2024년 6월 21일 금요일
Kafka Guarantees
- Messages are appended to a topic-partition in the order they are sent
- Consumers read messages in the order stored in a topic-partition
- With a replication factor of N, producers and consumers can tolerate up to N-I brokers being down
- This is why a replication factor of 3 is a good idea:
- Allows for on broker to be taken down for maintenance
- Allows for another broker to be taken down unexpectedly
- As long as the number of partitions remains constant for a topic(no new partitions), the same key will always go to the same partition
Zookeeper
- Zookeeper manages brokers (keeps a list of them)
- Zookeeper helps in performing leader election for partitions
- Zookeeper sends notifications to Kafka in case of changes (e.g. new topic, broker dies, broker comes up, delete topics, etc...)
- Kafka can't work without Zookeeper
- Zookeeper by design operates with an odd number of servers (3, 5, 7)
- Zookeeper has a leader (handle writes) the rest of the servers are followers (handle reads)
- (Zokeeper does NOT store consumer offsets with Kafka > v0.10)
Kafka Broker Discovery
- Every Kafka broker is also called a "bootstrap server"
- That means that you only need to connect to one broker, and you will be connected to the entire cluster.
- Each broker knows about all brokers, topics and partitions(metadata)
Delivery semantics for consumers
- Consuemers choose when to commit offsets.
- There are 3 delivery sematics:
- At most once:
- offsets are committed as soon as the message is received.
- If the processing goes wrong, the message will be lost(it won't be read again).
- At least once(usually preferred):
- offsets are committed after the message is processed.
- If the processing goes wrong, the message will be read again.
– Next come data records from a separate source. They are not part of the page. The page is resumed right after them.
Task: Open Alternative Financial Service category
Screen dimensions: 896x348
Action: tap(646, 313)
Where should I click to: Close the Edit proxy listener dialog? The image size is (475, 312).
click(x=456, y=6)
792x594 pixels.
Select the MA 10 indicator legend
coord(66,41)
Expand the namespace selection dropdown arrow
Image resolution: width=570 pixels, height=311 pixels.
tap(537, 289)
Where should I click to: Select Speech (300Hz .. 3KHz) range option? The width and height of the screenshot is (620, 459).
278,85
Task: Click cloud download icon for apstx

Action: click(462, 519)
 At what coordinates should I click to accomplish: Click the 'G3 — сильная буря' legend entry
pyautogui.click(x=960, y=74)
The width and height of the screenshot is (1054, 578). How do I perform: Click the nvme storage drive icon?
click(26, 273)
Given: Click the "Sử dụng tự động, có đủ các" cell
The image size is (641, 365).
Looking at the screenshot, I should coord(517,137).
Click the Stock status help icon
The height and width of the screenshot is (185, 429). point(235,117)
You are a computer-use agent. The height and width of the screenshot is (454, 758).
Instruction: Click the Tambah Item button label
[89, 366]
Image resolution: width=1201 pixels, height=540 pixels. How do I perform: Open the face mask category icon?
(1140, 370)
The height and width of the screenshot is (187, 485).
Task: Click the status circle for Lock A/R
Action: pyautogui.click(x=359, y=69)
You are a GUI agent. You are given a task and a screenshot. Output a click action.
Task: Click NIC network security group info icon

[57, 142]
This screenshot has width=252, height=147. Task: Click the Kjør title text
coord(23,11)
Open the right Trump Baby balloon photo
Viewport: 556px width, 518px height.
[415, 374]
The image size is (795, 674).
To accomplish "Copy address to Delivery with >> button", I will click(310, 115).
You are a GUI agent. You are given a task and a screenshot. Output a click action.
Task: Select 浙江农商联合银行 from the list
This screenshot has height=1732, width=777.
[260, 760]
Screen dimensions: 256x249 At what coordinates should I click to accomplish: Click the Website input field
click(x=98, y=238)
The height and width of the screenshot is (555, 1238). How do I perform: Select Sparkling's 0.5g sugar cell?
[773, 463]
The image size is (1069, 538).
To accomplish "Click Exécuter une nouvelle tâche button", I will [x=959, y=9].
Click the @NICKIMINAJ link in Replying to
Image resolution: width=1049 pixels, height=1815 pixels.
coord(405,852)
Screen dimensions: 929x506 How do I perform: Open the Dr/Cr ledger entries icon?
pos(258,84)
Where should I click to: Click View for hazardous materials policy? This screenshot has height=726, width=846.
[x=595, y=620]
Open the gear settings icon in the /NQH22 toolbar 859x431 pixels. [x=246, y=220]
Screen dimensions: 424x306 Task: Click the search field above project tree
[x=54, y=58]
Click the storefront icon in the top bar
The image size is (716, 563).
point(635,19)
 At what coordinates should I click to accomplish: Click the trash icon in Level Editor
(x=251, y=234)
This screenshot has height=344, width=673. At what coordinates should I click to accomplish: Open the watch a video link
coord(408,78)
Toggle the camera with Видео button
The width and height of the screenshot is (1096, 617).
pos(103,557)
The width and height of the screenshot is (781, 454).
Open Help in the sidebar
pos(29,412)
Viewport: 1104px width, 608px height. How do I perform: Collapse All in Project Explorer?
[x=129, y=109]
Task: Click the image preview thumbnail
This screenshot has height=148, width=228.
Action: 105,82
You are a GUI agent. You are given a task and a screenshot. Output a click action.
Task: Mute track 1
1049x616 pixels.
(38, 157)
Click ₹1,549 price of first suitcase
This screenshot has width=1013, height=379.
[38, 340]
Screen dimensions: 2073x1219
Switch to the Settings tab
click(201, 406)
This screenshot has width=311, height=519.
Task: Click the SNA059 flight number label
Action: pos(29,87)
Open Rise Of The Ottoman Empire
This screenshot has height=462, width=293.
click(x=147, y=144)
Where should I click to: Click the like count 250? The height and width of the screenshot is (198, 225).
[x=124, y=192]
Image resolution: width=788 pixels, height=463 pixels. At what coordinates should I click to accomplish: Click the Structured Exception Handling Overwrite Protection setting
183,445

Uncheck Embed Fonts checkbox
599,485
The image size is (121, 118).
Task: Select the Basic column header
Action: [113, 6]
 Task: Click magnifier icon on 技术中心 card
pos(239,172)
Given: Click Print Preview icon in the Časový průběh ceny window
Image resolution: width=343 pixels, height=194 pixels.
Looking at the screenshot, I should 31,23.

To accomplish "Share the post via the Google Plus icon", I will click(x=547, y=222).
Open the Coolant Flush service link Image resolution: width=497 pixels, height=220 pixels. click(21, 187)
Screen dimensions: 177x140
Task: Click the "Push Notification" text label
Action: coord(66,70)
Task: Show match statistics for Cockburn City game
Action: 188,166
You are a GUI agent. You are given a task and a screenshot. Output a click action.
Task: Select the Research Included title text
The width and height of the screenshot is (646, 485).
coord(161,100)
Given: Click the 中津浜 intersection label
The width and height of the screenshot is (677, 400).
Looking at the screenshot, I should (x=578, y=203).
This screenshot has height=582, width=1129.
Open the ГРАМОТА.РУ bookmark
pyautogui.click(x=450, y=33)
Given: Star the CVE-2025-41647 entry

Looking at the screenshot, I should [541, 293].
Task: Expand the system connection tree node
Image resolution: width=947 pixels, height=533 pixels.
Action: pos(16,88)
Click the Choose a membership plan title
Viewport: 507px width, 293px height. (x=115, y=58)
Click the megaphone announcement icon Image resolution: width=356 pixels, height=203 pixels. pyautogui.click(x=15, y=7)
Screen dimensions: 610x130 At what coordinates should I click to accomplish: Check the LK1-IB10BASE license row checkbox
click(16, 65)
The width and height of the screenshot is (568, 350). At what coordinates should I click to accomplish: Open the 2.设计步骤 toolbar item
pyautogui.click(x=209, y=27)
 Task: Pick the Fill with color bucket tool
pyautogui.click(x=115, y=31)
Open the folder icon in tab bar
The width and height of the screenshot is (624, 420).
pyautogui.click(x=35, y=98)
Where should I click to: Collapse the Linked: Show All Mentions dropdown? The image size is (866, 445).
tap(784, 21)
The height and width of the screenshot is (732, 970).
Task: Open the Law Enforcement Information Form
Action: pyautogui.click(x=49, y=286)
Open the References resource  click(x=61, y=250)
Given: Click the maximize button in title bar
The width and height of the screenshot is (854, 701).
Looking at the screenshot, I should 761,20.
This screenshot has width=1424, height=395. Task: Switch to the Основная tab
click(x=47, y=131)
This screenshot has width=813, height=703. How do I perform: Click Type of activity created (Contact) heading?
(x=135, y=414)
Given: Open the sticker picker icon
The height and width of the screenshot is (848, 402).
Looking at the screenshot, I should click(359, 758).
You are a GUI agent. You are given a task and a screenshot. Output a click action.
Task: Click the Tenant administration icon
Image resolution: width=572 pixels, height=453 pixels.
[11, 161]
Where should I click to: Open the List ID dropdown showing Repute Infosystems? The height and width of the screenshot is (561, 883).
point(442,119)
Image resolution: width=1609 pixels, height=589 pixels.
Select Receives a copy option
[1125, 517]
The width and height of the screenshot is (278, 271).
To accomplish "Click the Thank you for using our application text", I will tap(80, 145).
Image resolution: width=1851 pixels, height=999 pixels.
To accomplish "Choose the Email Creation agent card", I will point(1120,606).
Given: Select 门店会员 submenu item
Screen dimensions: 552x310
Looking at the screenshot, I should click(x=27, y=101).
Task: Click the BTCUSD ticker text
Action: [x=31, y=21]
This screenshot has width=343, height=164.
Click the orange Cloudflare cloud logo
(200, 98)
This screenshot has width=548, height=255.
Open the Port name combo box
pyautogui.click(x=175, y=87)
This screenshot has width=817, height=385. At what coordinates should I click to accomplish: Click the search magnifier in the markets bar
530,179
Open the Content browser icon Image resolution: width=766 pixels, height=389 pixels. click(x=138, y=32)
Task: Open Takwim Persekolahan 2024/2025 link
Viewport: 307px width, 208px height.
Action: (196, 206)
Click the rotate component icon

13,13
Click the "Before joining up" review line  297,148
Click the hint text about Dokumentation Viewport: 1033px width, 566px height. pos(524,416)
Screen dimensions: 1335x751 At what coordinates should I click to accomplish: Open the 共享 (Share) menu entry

- This can result in duplicate processing of messages. Make sure your processing is idempotent (i.e. processing again the messages won't impact your systems)
- Exactly once:
- Can be achieved for Kafka => Kafka workflows using Kafka Streams API
- For Kafka => External System workflows, use an idempotent consumer.
Consumer Offsets
- Kafka stores the offsets at which a consumer group has been reading
- The offsets committed live in a Kafka topic named __consumer_offsets
- When a consumer in a group has processed data received from Kafka, it should be committing tghe offsets
- If a consumer dies, it will be a able to read back from where it left off thanks to the committed consumer offsets!